Records contained in a dataset:
· · ·
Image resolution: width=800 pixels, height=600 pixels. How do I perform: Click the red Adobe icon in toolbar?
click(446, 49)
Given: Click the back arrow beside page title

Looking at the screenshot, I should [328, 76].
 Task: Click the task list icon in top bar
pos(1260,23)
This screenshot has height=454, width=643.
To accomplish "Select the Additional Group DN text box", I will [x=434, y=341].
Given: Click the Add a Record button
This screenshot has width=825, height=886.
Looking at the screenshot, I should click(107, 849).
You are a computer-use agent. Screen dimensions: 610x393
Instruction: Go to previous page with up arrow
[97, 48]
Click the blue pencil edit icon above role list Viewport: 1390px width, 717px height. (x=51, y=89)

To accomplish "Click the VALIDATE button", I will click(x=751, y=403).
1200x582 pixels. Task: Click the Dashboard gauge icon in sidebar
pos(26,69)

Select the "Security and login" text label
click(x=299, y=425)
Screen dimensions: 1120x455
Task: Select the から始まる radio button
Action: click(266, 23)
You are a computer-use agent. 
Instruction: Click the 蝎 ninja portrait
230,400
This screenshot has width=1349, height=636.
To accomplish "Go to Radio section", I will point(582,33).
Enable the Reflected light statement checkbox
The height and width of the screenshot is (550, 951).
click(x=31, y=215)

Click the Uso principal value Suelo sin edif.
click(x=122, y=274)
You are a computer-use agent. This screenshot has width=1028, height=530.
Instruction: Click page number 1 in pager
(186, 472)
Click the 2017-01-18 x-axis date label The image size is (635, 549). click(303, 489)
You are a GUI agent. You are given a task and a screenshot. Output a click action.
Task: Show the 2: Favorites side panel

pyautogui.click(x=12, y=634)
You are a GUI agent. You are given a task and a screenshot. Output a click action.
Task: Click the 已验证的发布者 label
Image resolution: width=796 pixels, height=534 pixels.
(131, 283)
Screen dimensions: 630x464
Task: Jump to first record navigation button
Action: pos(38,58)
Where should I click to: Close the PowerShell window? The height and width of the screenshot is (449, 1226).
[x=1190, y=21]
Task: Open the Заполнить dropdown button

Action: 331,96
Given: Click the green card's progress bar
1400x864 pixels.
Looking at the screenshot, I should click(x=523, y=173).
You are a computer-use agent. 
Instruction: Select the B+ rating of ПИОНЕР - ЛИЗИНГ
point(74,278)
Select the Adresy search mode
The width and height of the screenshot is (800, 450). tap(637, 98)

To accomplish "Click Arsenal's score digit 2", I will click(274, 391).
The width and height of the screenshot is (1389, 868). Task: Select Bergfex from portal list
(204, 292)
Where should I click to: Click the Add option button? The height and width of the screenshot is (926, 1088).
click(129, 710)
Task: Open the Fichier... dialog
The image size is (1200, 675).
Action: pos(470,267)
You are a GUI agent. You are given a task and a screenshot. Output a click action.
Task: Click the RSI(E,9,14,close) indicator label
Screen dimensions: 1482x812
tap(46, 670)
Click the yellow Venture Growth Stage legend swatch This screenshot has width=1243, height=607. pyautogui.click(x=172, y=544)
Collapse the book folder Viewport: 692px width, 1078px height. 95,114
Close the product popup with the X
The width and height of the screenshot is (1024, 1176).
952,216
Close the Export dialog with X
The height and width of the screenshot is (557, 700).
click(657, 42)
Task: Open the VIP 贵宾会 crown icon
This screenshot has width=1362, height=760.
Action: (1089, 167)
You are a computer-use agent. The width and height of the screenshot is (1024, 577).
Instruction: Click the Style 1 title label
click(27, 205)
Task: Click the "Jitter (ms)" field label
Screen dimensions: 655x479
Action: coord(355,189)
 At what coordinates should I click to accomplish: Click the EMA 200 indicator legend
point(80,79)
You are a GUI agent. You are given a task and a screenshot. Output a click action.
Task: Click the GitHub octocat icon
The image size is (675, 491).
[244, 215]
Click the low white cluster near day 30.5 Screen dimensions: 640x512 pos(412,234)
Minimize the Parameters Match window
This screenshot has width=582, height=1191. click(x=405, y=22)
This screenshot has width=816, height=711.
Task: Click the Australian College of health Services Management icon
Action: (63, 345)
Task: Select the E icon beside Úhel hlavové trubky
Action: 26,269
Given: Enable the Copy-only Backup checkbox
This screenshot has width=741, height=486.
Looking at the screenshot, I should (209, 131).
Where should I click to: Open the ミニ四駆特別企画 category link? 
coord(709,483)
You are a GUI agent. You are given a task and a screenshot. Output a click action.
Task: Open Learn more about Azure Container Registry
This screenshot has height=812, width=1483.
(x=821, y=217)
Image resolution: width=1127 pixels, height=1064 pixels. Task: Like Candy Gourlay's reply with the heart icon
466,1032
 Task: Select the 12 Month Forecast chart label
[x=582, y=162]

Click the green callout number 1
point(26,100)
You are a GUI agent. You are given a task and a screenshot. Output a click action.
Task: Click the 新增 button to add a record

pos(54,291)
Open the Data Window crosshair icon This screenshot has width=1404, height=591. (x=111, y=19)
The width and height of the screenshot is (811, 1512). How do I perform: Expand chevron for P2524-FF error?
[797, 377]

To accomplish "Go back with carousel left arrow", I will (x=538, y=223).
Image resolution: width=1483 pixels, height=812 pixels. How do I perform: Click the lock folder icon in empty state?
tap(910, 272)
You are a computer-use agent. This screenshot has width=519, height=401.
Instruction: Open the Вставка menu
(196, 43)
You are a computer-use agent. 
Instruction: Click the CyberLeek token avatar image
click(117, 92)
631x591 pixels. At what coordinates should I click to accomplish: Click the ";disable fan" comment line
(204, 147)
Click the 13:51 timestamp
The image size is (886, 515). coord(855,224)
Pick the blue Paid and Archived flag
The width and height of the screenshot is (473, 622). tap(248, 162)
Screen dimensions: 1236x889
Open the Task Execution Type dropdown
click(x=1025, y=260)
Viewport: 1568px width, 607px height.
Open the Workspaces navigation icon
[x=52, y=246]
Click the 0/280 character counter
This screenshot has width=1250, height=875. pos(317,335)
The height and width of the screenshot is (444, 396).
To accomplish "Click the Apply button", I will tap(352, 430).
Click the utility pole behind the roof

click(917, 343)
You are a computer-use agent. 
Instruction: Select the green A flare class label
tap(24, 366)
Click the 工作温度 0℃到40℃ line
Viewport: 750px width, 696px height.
· · ·
WHAT TO DO —
Your answer should be the lines of the records that include the word "Viewport".

ANSWER AREA —
Click the blue pencil edit icon above role list Viewport: 1390px width, 717px height. (x=51, y=89)
Collapse the book folder Viewport: 692px width, 1078px height. 95,114
Viewport: 1568px width, 607px height.
Viewport: 750px width, 696px height.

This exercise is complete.